**Brief 1**.
Rewrite everything in the listing from the line containing "Click the chat icon beside Sessions" down to the end of the listing, replacing "GUI agent" with "interface agent" and leaving everything else unchanged.

— BEGIN Given passage —

Now we get to where the user came from. You will likely have multiple sources per medium, and some sources could belong to more than one medium. In most cases, you’ll want to find a way to automate the source or use the default value from your ad platform. For example, Facebook provides the variable {{site source name}} which will dynamically pull in either “fb” or “ig” depending on where your ad served. If you cannot automate this value, using a template will make it easier to change sources for posts to social channels and other common link placements.


Email

Email can be difficult to define. You’ve already defined the medium as email, so saying “email” again for your source isn’t helpful nor is using the name of your newsletter if that’s the only value you will have as a source. This is where you must evaluate what is going to be valuable to your organization and advance you toward your business objectives.

Generally, you should use “email” as the medium for all emailed communication, regardless of who the sender is. Use the source to define the different email types, which could include “announce,” “presale,” “specialoffer,” “insider,” “thisweekinsports,” “gamepreview,” or “onsale.” As long as the type of email is clearly represented, you should be in a good place. However, when multiple entities are sending messages, you may want to add clarity between the organizations.


Athletics, Foundation, and University all sending traffic to the same site

If there are multiple entities sending emails with links pointing to the same site, aligning efforts across each organization will give a clear picture of which emails are most effective for driving traffic and different outcomes. Sources could be made general to designate the sender as “athletics,” “foundation,” or “campus,” but you might be better served appending the sender to the source, such as “ath-onSale,” “foundation-givingTues,” etc.


Arenas and Performing Arts Centers

Between resident organizations, tours, promoters, and your own efforts, you’re going to get some email traffic that doesn’t meet data standards you want to have. Do your best to provide direction and guidance to each group so they can most accurately adhere to your standards. Make sure to communicate the benefit to using the structure.


As for the actual structure, I’d recommend having a source specific to your regular newsletter as well as sources to represent the type of communication. If you’re sending a blast announcing a show, “announce” would be an appropriate term, the same goes for “presale,” “onsale,” and any “reminder” emails you send. If it is essential to know if the email traffic came from an entity other than your own, consider using the content variable to separate the traffic from those entities’ efforts or asking them to append the source value as suggested for Athletics. In this case, you could have “artist-announce” or “promoter-onSale” for those groups and “announce” and “onSale” for your internal efforts.

— END Given passage —

**Brief 2**.
In the passage on tagging traffic sources, what value should be used as the medium for all emailed communication?

— BEGIN Extracted material —

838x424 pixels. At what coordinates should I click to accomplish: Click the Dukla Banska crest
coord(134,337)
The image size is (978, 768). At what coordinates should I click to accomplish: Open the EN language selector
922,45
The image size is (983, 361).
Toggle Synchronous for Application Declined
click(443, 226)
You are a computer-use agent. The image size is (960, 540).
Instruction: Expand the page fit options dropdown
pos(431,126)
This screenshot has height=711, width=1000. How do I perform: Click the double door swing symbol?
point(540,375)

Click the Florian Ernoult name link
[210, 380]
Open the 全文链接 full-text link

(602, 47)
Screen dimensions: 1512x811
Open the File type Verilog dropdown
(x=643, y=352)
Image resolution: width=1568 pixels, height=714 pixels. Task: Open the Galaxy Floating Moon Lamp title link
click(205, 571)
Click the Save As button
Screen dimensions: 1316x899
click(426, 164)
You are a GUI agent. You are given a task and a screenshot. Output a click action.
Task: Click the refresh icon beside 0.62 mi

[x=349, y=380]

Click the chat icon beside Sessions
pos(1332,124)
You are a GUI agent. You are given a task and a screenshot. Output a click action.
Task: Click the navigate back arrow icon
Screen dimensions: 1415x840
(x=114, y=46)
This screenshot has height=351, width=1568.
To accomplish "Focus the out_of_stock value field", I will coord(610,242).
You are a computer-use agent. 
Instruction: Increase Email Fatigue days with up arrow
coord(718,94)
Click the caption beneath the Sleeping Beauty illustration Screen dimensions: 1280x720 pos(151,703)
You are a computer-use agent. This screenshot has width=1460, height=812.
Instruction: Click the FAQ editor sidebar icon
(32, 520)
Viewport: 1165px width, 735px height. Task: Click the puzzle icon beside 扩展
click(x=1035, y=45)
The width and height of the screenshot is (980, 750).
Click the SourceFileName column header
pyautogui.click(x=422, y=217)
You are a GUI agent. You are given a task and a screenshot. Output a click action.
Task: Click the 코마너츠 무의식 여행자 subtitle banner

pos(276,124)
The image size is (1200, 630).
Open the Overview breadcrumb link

— END Extracted material —

**Correct result 1**.
Click the chat icon beside Sessions
pos(1332,124)
You are a interface agent. You are given a task and a screenshot. Output a click action.
Task: Click the navigate back arrow icon
Screen dimensions: 1415x840
(x=114, y=46)
This screenshot has height=351, width=1568.
To accomplish "Focus the out_of_stock value field", I will coord(610,242).
You are a computer-use agent. 
Instruction: Increase Email Fatigue days with up arrow
coord(718,94)
Click the caption beneath the Sleeping Beauty illustration Screen dimensions: 1280x720 pos(151,703)
You are a computer-use agent. This screenshot has width=1460, height=812.
Instruction: Click the FAQ editor sidebar icon
(32, 520)
Viewport: 1165px width, 735px height. Task: Click the puzzle icon beside 扩展
click(x=1035, y=45)
The width and height of the screenshot is (980, 750).
Click the SourceFileName column header
pyautogui.click(x=422, y=217)
You are a interface agent. You are given a task and a screenshot. Output a click action.
Task: Click the 코마너츠 무의식 여행자 subtitle banner

pos(276,124)
The image size is (1200, 630).
Open the Overview breadcrumb link

**Correct result 2**.
"Email," regardless of who the sender is.